All parents want their children to be confident, but how can parents make this happen? In this fun, skills-based talk, Prof Cartwright-Hatton will share what we know about anxiety and confidence in children. She will introduce parenting techniques that we know are useful for raising brave, resilient children. She will help parents to think about how their own fears and anxieties impact on their parenting in ways that can interfere. The talk is intended for any parent who is interested in raising a happy, confident child and might also be useful for parents whose children have some anxiety difficulties. However, it should not be viewed as a substitute for accessing appropriate clinical support for children who have more major anxiety problems.
Who is this event for?
This talk is most suitable for parents of children of aged 2-12 years. Strategies presented can also be used for teenagers.
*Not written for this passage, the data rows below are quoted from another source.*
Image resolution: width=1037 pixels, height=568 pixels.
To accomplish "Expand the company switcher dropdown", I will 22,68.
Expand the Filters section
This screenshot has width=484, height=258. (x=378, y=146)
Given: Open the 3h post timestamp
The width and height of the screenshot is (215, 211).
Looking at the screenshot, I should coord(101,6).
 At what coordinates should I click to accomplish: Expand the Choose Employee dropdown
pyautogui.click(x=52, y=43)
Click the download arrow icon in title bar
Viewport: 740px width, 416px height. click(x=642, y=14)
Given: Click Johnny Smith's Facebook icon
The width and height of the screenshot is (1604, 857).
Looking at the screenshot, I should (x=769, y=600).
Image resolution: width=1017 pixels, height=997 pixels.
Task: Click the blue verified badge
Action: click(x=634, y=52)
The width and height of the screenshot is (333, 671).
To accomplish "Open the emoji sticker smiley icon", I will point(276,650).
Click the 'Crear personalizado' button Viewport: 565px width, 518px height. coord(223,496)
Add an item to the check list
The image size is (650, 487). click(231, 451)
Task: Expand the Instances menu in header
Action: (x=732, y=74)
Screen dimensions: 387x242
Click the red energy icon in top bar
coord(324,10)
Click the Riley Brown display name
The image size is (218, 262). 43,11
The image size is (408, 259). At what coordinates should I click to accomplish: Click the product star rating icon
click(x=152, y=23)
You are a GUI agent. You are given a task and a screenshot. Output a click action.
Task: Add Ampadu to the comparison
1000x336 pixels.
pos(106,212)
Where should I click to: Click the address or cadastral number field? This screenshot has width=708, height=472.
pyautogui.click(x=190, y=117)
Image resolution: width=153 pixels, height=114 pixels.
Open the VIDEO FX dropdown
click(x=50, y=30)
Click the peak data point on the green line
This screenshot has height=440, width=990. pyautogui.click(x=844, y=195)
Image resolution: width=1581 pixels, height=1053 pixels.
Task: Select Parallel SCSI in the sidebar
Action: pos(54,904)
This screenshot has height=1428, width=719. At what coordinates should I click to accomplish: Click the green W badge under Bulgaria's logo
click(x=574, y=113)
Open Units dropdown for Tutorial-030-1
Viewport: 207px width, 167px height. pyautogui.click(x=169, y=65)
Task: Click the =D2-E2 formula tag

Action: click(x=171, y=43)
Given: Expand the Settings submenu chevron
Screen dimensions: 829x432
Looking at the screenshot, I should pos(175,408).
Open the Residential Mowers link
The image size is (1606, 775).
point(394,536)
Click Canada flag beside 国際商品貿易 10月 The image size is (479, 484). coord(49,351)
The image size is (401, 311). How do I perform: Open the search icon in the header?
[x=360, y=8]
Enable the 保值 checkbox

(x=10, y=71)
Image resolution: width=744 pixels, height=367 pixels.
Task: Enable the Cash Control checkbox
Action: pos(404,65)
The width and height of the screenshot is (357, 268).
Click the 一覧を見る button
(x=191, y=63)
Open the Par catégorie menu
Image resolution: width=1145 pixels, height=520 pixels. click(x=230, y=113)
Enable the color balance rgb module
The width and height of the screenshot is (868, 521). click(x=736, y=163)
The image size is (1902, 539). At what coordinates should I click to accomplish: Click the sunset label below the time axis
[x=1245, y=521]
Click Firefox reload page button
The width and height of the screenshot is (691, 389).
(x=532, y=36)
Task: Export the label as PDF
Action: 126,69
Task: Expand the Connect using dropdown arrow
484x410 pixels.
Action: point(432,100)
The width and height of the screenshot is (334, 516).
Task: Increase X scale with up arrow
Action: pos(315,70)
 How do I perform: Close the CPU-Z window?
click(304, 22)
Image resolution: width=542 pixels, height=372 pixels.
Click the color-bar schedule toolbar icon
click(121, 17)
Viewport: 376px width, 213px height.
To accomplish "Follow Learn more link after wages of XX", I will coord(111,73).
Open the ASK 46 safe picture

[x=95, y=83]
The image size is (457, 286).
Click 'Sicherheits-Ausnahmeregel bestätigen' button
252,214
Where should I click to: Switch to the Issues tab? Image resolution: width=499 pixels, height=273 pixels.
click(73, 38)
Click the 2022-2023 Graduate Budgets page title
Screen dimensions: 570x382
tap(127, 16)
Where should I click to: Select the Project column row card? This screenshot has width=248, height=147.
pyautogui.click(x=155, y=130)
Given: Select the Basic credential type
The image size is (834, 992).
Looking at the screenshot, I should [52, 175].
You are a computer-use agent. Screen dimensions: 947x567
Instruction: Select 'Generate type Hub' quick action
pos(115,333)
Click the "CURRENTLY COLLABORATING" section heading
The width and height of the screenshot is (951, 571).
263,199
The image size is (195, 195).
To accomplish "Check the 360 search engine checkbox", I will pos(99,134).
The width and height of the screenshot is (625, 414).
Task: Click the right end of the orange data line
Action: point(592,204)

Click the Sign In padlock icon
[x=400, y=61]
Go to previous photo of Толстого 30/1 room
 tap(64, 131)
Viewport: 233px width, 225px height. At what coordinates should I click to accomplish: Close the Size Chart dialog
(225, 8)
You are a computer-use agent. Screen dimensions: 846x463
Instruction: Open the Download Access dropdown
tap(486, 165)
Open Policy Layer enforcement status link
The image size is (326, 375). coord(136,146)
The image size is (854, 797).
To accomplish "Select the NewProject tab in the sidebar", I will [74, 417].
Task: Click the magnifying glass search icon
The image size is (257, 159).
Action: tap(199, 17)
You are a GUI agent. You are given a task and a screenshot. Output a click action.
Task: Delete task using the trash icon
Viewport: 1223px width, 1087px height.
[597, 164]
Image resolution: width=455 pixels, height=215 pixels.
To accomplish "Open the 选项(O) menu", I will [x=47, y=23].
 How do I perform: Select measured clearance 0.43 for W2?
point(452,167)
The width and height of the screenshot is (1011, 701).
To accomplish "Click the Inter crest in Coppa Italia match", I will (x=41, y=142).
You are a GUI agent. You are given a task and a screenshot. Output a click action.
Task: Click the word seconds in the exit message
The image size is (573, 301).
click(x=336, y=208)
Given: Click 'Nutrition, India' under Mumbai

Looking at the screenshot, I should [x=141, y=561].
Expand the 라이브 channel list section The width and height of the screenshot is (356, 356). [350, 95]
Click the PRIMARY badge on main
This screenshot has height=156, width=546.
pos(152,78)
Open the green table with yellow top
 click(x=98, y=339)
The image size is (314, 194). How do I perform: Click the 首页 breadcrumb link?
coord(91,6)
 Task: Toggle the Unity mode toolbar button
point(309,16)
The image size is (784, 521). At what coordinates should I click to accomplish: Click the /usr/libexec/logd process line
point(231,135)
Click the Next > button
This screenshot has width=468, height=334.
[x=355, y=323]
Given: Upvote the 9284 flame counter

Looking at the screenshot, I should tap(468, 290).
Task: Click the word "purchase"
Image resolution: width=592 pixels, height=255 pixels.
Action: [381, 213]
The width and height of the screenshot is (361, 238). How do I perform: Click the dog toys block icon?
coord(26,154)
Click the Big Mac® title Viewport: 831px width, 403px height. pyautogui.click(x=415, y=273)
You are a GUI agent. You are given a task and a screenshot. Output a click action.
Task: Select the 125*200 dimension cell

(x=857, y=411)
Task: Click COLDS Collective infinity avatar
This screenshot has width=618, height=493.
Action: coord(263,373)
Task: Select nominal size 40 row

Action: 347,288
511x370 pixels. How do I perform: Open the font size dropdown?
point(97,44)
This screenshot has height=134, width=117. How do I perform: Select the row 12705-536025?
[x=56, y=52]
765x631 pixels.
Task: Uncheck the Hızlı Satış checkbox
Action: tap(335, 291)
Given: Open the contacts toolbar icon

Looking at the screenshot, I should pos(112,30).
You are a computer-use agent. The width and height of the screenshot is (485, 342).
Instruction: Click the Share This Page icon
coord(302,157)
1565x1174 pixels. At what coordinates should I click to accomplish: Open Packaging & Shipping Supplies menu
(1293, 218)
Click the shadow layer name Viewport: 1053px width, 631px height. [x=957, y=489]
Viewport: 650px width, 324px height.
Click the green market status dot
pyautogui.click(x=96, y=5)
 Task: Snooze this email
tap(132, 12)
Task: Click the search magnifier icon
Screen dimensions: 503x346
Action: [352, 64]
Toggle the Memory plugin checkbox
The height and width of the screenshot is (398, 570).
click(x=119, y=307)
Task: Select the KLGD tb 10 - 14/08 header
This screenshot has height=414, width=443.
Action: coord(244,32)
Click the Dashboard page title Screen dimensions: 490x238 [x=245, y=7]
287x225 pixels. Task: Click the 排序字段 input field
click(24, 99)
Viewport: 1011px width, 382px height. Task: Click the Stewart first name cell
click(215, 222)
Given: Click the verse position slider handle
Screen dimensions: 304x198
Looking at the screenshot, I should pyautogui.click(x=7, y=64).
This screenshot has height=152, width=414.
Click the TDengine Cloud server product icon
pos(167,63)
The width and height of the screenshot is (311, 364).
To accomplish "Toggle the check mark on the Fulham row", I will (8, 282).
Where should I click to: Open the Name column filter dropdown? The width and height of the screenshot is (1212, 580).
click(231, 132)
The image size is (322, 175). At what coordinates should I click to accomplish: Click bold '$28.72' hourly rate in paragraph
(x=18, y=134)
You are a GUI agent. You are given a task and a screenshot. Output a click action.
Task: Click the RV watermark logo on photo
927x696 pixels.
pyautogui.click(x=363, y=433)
What parents will gain from the event
- An overview of what normal anxiety is and what is not
- Techniques for building confident thoughts
- Strategies for helping your child tackle their fears and worries
- Touch on the various ways that anxiety might manifest in children
About our speaker
Sam Cartwright-Hatton began her career with a D.Phil (PhD) in the Department of Psychiatry at Oxford, under the supervision of Adrian Wells. The subject of this thesis was a MetaCognitive model of Generalised Anxiety Disorder in Adults.
During subsequent clinical psychology training in Manchester, she developed an interest in the area of anxiety in childhood and joined the Manchester clinical course as academic tutor, while working half-time as a clinical psychologist in the Manchester Children’s Trust.
Eighteen months after qualification, she was awarded a 3-year NHS executive fellowship to develop her research in anxiety in childhood, with Professor Richard Harrington. This was followed by a 4-year MRC Clinician Scientist Fellowship to trial a new intervention for families of young anxious children.
She joined the University of Sussex in 2011 with an NIHR Career Development Award to develop and test a preventative intervention aimed at families with an anxious parent.
Sam was awarded the British Psychological Society Award May Davidson Award in 2009 for her research into anxiety of childhood.